[YOUR TASK] Starting from the first line below, repeat the data exactly through to the last.

Stored records
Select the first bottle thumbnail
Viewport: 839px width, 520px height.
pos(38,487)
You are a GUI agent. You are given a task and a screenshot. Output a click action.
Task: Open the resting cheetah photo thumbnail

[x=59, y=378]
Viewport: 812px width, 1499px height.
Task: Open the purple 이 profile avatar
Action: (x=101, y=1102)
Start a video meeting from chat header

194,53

[SOLUTION]
Select the first bottle thumbnail
Viewport: 839px width, 520px height.
pos(38,487)
You are a GUI agent. You are given a task and a screenshot. Output a click action.
Task: Open the resting cheetah photo thumbnail

[x=59, y=378]
Viewport: 812px width, 1499px height.
Task: Open the purple 이 profile avatar
Action: (x=101, y=1102)
Start a video meeting from chat header

194,53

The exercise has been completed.